Can PCR be used to nonspecifically applify cDNA's?

Peter M. Muriana muriana at aclcb.purdue.edu
Sat Feb 8 19:30:36 EST 1992


In article <92039.124334IO00865 at MAINE.MAINE.EDU>, IO00865 at MAINE.MAINE.EDU writes:
>
>Is it possible to amplify cDNA's before cloning using nonspecific PCR?
>What I have in mind is making double stranded cDNA using a standard
>protocol and the blunt end ligating a specific linker to each end
>of the DNA. PCR could then be performed using primers homologous to
>the linkers. This would (hopefully) give you nonspecific amplification.

>I think I've seen something like this in this newsgroup.

	Yes, I solicited a week ago if non-specific PCR would be feasable
	on a small amount of mixed probe of unknown sequence.  I offered 
	something similar to random-primer PCR.  

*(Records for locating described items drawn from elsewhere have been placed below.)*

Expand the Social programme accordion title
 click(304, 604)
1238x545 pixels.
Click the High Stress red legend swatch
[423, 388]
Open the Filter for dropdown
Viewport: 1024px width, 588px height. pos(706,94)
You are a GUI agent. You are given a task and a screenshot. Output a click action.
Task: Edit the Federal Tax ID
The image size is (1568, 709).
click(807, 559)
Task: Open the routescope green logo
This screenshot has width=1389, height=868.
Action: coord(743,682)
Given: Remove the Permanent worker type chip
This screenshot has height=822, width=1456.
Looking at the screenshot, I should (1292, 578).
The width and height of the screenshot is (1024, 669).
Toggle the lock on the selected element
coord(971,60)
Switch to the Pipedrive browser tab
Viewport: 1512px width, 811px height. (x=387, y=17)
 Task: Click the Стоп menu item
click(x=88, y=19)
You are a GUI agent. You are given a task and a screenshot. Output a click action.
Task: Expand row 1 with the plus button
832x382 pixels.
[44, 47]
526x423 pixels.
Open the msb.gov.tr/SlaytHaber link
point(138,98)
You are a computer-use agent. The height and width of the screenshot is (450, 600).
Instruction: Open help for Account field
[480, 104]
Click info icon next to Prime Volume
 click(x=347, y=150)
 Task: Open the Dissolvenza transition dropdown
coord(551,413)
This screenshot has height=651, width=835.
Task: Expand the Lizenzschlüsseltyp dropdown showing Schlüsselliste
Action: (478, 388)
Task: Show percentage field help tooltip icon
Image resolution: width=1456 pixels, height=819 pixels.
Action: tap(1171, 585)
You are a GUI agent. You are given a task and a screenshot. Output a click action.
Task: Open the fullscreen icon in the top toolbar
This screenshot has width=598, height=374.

	One response (my only one) suggested ligating a linker-adapter 
	to the ends, and then obtaining primers specific to the adapter
	to run the PCR.

	I also thought of using Terminal 
	Transferase for homopolymer tailing with dATP for instance, to 
	add a string of A's at the end of each molecule.  Then use a 
	poly-dT primer (hexamer?) to run the PCR inward.  Looking in a 
	molecular biology reference book, terminal transferase is suppose
	to add 10-40 nucleotides, on average.  

>If not is this likely to work on theoretical
>grounds or will you just get loads of short stuff amplified?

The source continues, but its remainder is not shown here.